• [WHAT YOU NEED TO DO]: Begin at the line below that holds "The width and height of the screenshot is (431, 505)." and end at the line that holds "The image size is (1480, 806).", transcribing each line exactly and skipping any picture.

• [THE RECORDS]:
■ ■ ■ ■

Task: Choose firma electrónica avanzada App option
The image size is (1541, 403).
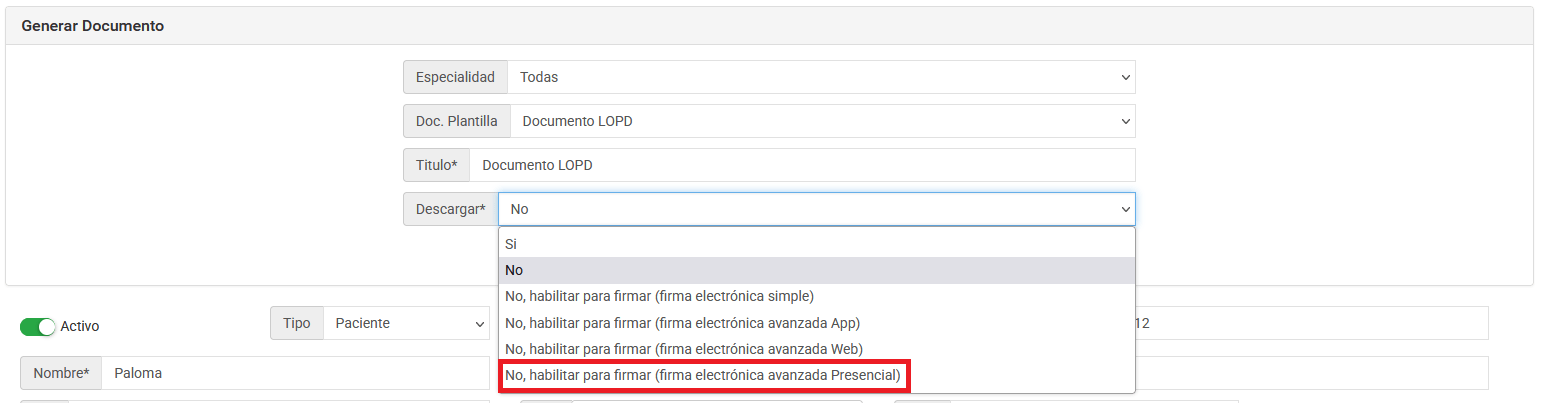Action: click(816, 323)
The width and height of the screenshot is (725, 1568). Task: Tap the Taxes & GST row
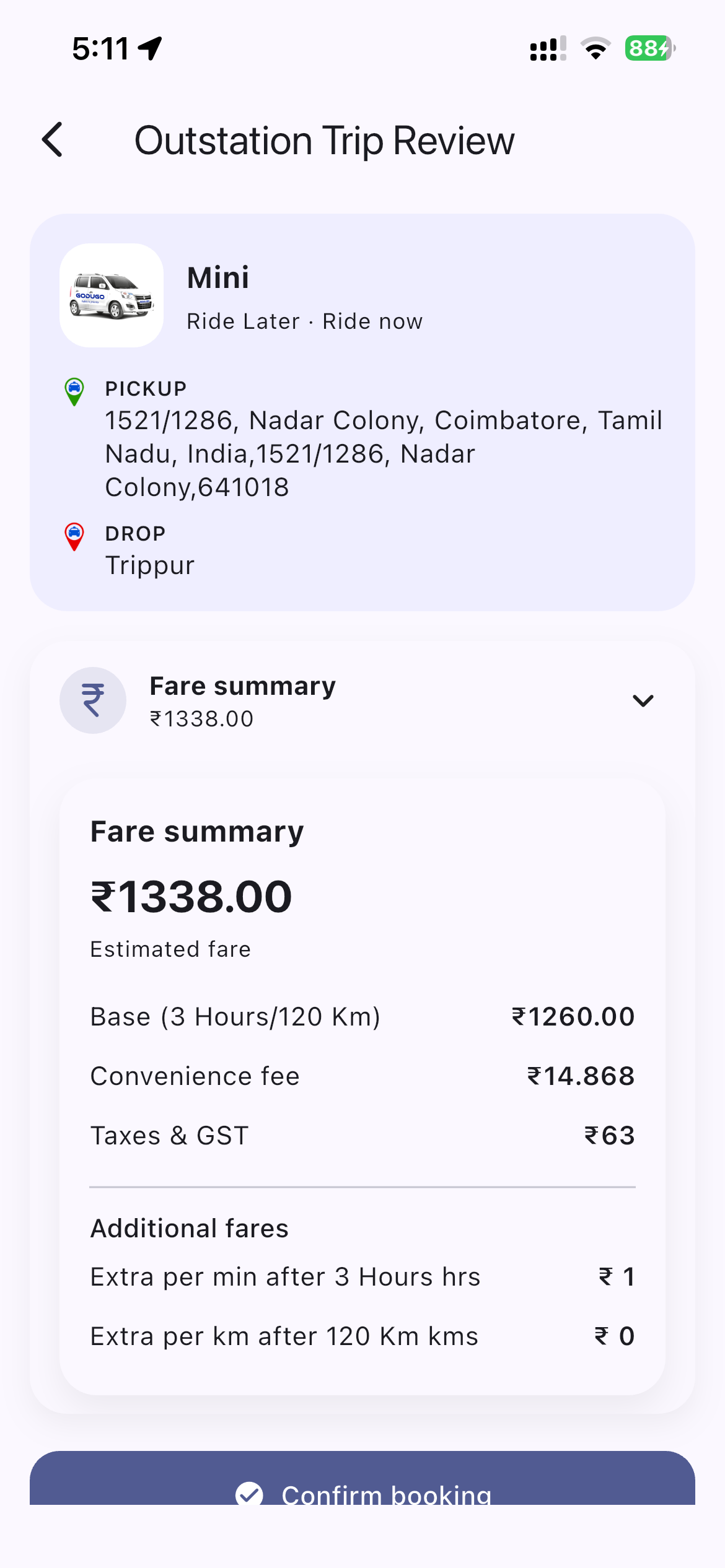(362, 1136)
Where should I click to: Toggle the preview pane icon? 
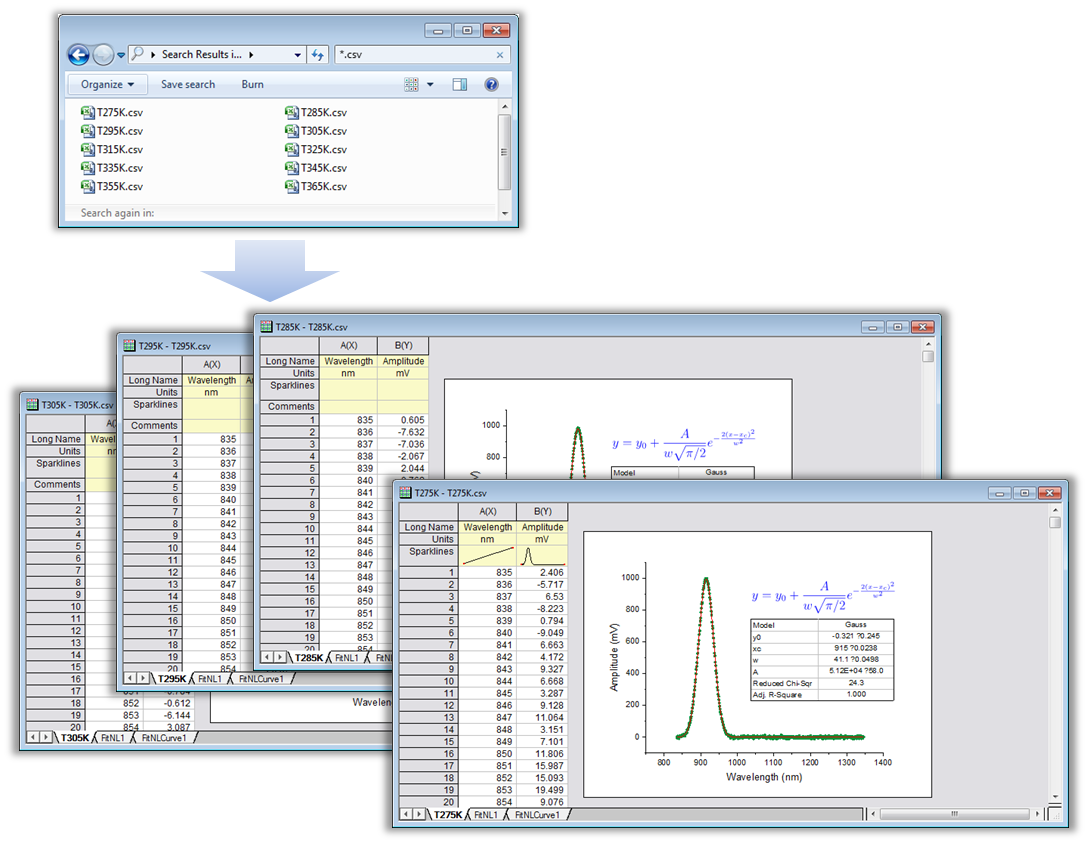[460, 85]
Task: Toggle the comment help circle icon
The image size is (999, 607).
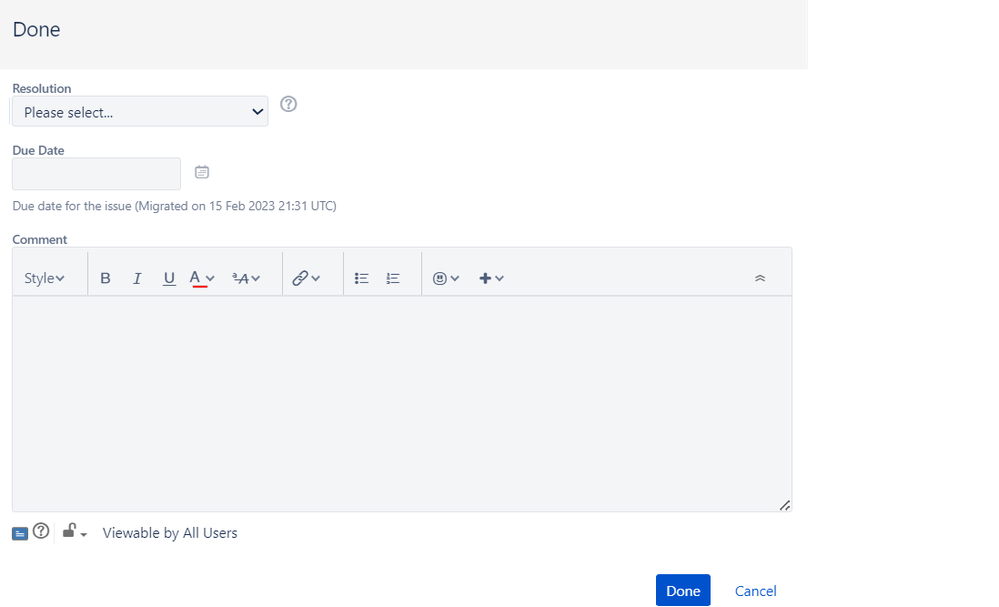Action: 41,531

■ ■ ■ ■

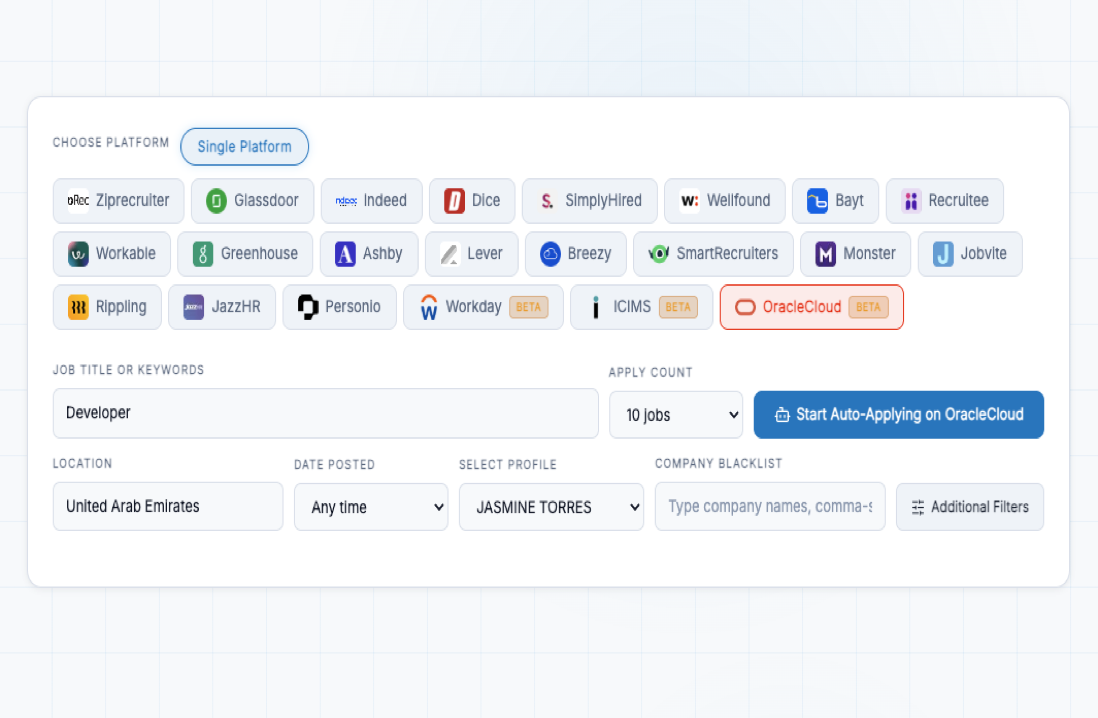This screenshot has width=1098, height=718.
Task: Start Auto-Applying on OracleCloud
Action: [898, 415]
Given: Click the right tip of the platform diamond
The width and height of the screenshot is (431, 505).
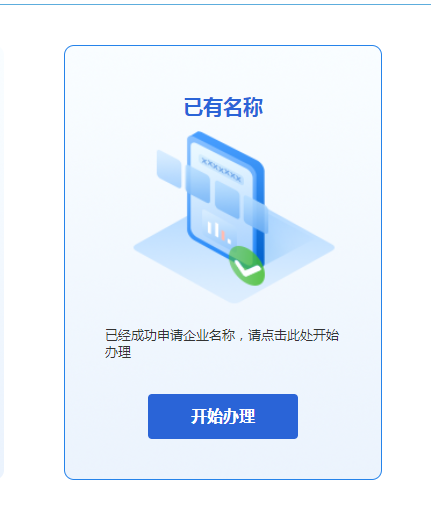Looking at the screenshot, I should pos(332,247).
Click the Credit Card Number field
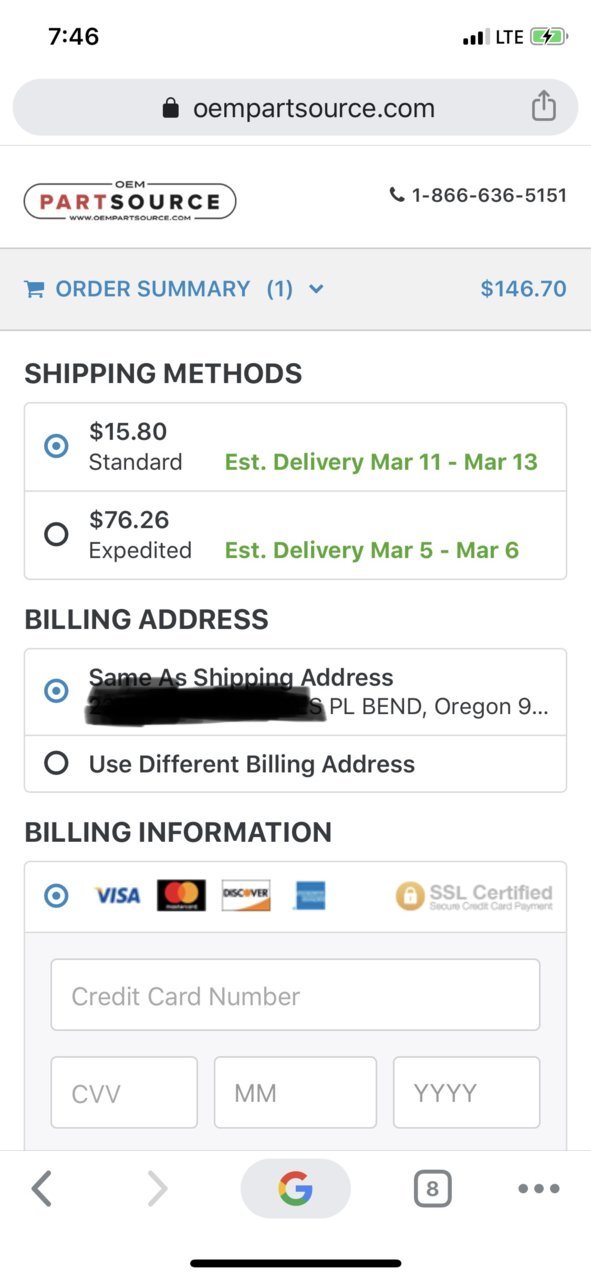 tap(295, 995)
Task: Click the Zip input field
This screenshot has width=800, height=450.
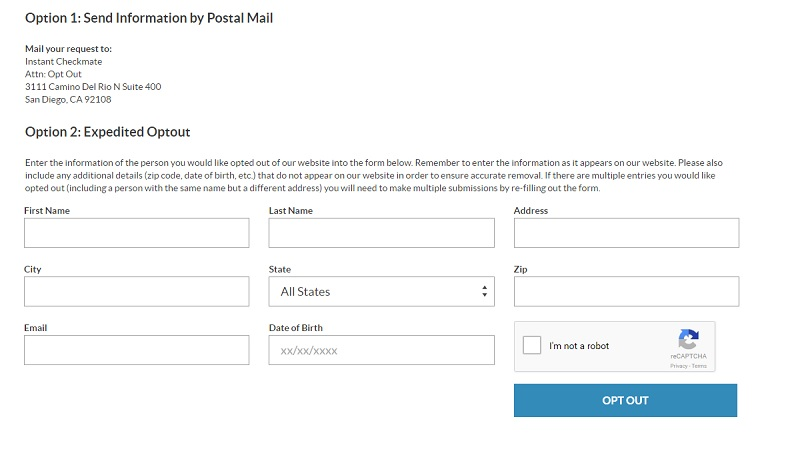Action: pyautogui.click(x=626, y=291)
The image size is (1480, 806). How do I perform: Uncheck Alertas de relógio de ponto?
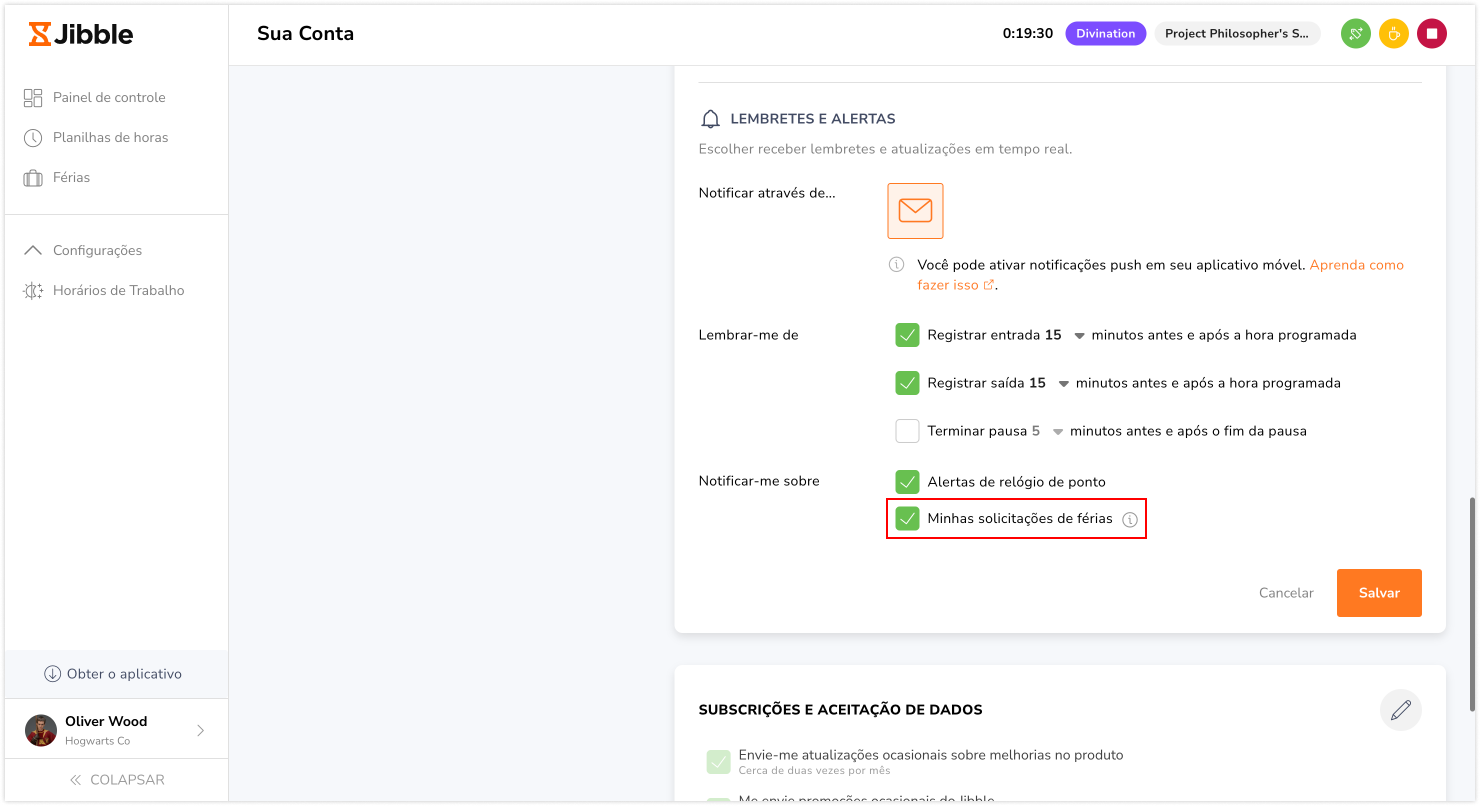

■ ■ ■ ■

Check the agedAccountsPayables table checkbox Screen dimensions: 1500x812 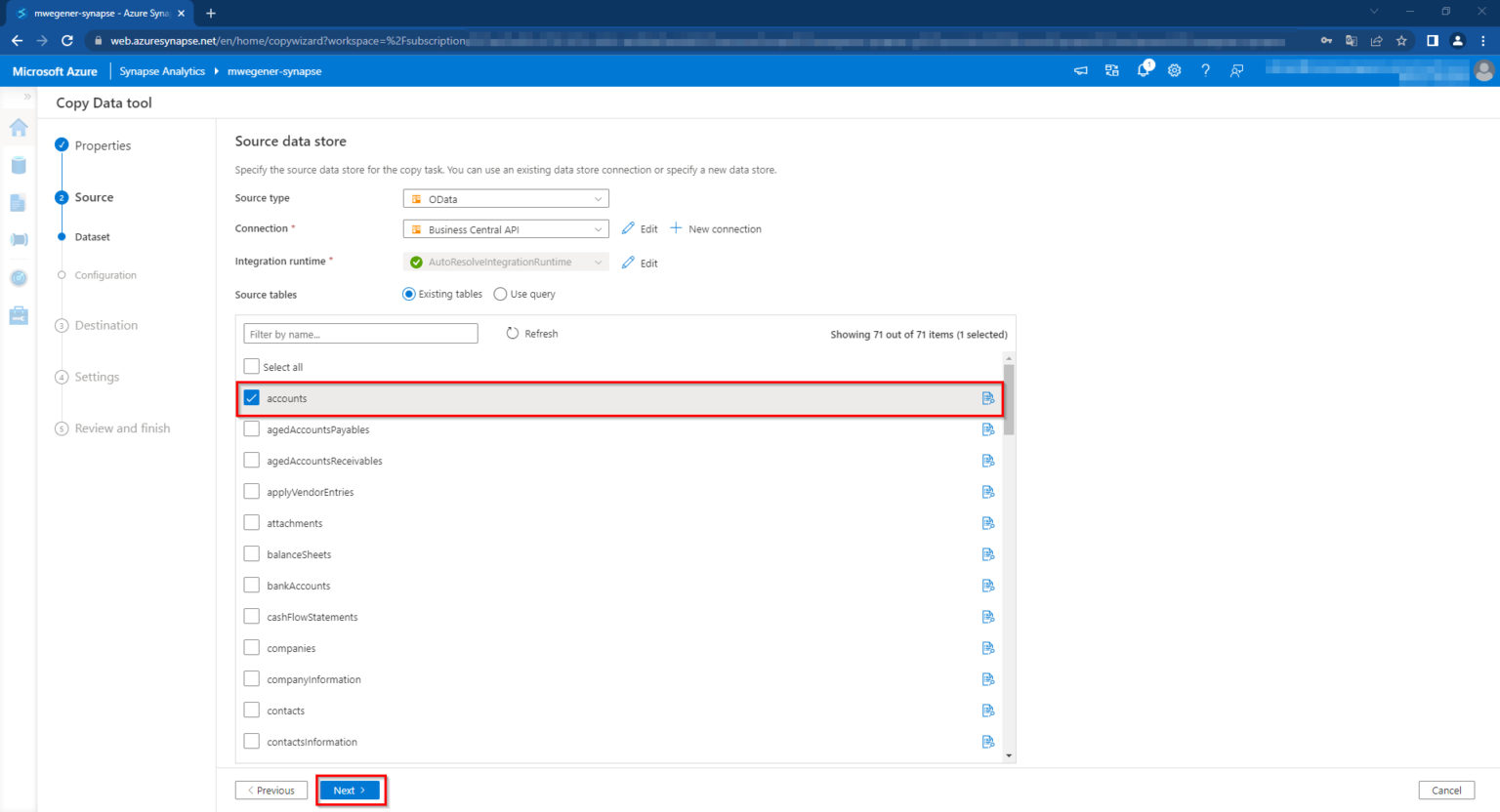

■ ■ ■ ■

• [ANSWER SPACE]:
The width and height of the screenshot is (431, 505).
Looking at the screenshot, I should pos(332,247).
Click the Credit Card Number field
 tap(295, 995)
Task: Click the Zip input field
This screenshot has width=800, height=450.
Action: pyautogui.click(x=626, y=291)
The image size is (1480, 806). How do I perform: Uncheck Alertas de relógio de ponto?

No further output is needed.